#### [BRIEF]
Once you reach the line with "Instruction: Click the", transcribe it and every line after it to the end of the records, exactly, but not the pictures.

#### [EXTRACTED DATA]
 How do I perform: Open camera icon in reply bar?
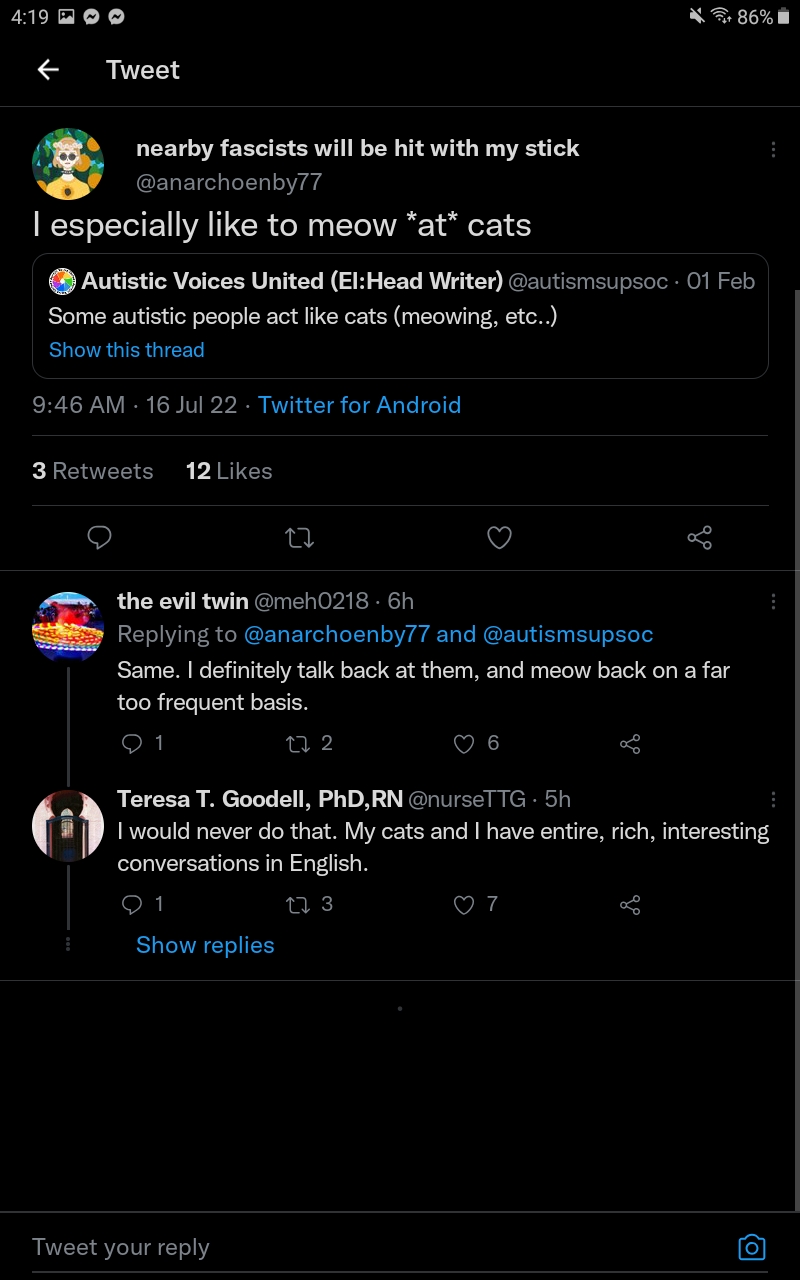(x=751, y=1247)
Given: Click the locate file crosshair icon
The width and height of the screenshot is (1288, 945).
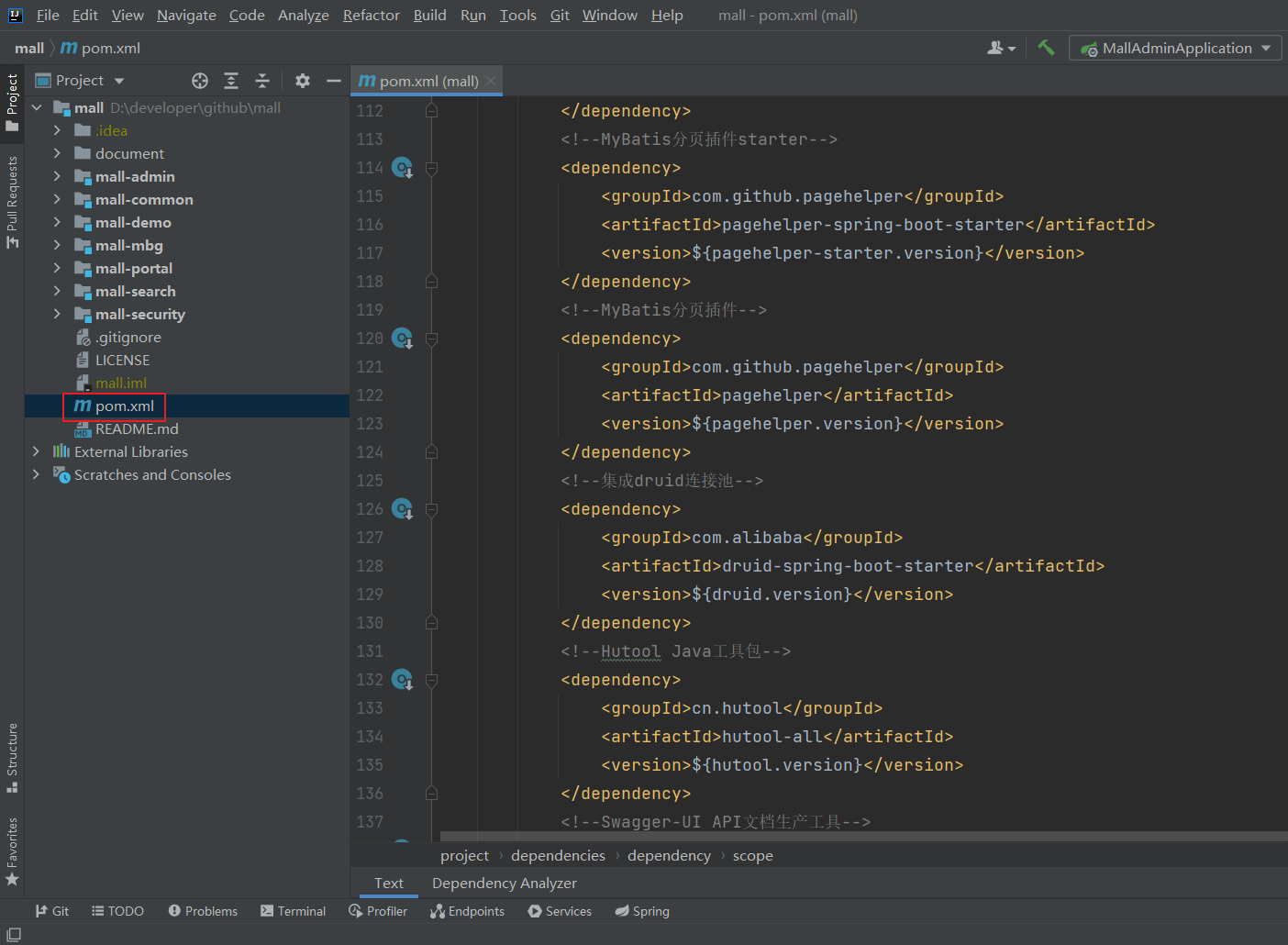Looking at the screenshot, I should tap(200, 81).

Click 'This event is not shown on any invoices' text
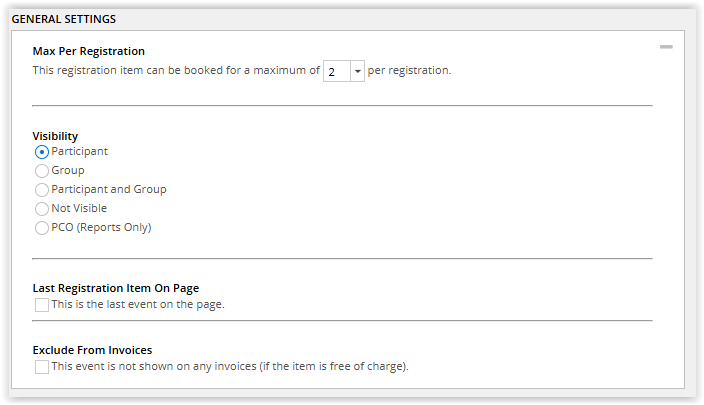pos(154,366)
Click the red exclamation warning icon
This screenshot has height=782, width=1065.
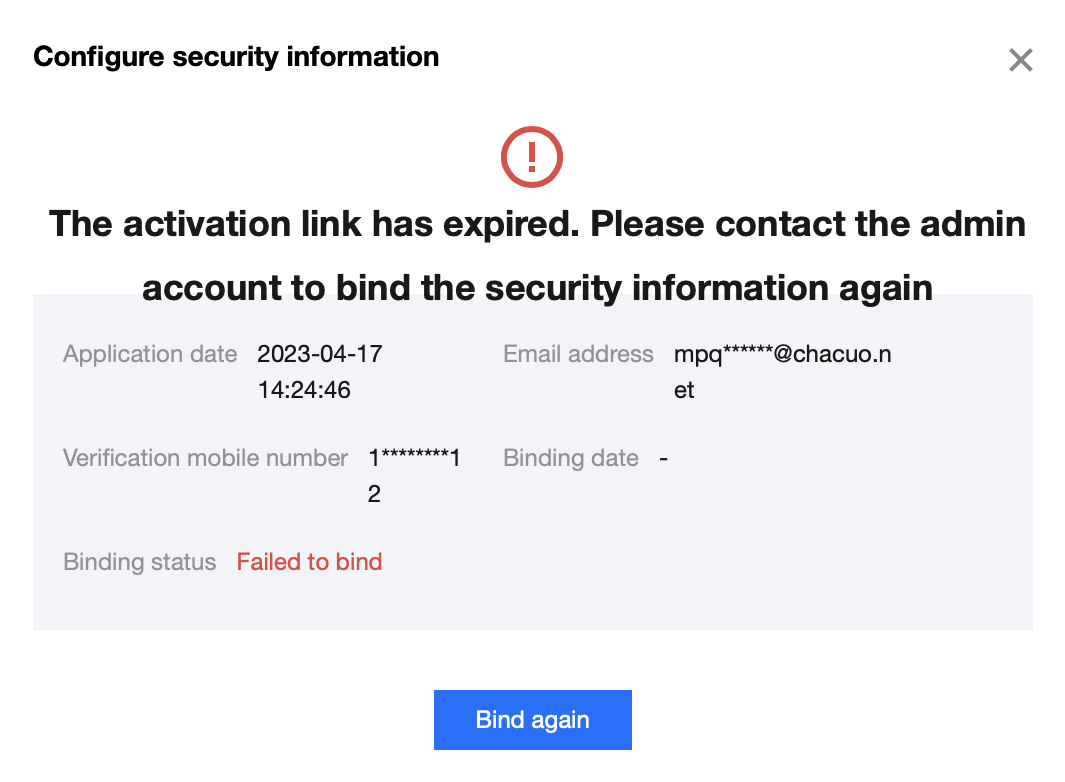[532, 157]
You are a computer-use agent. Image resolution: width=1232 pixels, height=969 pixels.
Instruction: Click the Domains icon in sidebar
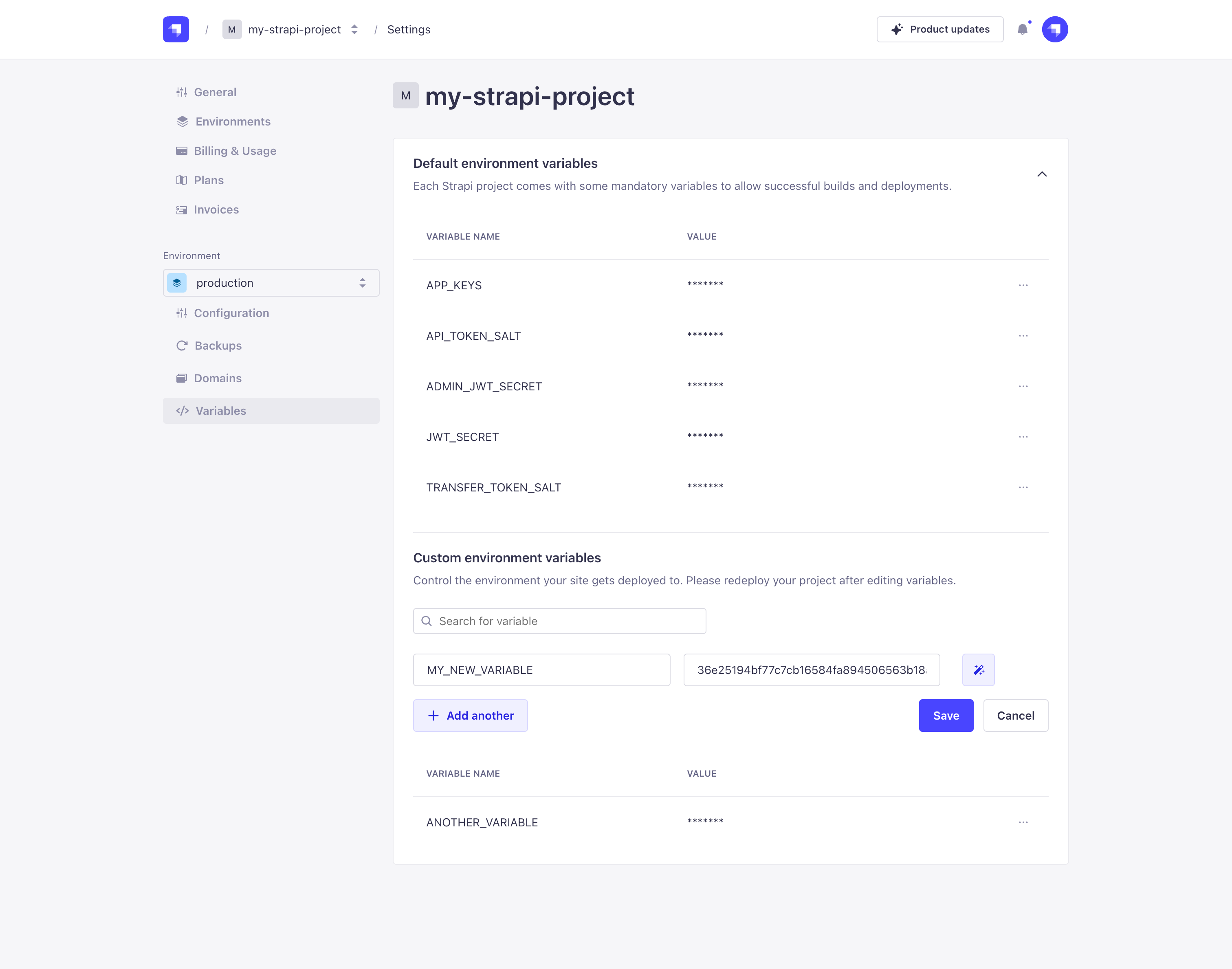pos(182,378)
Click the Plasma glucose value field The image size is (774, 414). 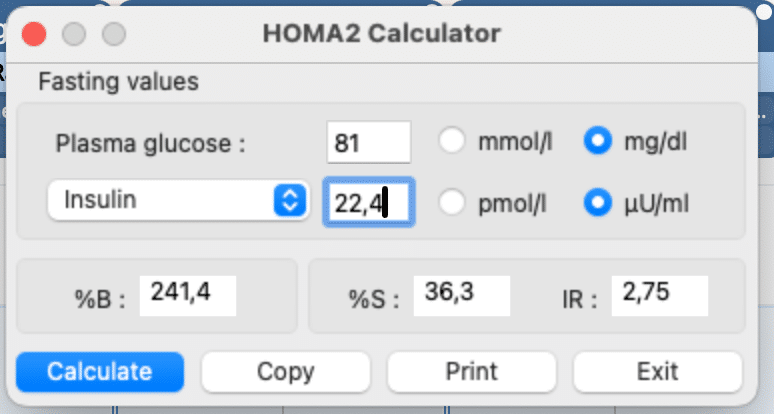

#### [TASK OUTPUT]
Instruction: Click the Domains icon in sidebar
pos(182,378)
Click the Plasma glucose value field The image size is (774, 414). 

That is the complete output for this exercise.